* [Task statement]: Duplicate the stretch of the listing from the line containing "This screenshot has height=389, width=653." through the line containing "tap(641, 145)", with no changes.

(Data extracted from a collection)
* * * * * * * * *

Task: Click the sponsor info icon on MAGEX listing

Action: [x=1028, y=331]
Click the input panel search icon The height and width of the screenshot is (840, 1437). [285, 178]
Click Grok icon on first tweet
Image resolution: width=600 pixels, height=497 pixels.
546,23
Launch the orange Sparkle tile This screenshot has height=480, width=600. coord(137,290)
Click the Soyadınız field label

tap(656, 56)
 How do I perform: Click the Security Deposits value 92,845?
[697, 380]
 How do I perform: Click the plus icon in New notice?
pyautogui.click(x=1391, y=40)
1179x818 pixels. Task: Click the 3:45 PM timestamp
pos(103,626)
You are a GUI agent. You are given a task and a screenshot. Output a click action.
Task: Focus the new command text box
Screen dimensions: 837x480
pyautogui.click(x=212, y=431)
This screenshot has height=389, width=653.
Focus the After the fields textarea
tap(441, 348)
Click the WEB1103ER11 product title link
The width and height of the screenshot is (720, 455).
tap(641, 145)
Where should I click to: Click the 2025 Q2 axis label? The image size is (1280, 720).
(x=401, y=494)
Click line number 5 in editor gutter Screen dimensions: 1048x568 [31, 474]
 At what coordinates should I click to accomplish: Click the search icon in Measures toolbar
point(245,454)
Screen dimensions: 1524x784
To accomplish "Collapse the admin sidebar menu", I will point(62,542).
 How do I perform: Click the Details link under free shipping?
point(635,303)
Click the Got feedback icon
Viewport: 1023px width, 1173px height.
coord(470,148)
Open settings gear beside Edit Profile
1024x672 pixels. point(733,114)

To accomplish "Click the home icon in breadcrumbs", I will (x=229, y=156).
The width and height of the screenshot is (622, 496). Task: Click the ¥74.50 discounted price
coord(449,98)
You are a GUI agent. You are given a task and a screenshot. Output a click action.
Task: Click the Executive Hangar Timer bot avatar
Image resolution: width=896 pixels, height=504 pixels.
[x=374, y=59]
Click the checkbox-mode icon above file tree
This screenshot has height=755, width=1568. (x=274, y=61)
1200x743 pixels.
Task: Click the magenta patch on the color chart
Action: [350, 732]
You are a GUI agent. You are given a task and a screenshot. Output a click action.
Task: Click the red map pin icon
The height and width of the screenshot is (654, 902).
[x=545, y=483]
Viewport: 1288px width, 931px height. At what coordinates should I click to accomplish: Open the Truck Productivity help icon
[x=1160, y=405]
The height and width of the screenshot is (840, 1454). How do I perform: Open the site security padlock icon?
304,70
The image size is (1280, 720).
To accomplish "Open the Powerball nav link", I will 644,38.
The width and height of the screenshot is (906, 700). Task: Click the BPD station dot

* * * * * * * * *

* [Output]:
This screenshot has height=389, width=653.
Focus the After the fields textarea
tap(441, 348)
Click the WEB1103ER11 product title link
The width and height of the screenshot is (720, 455).
tap(641, 145)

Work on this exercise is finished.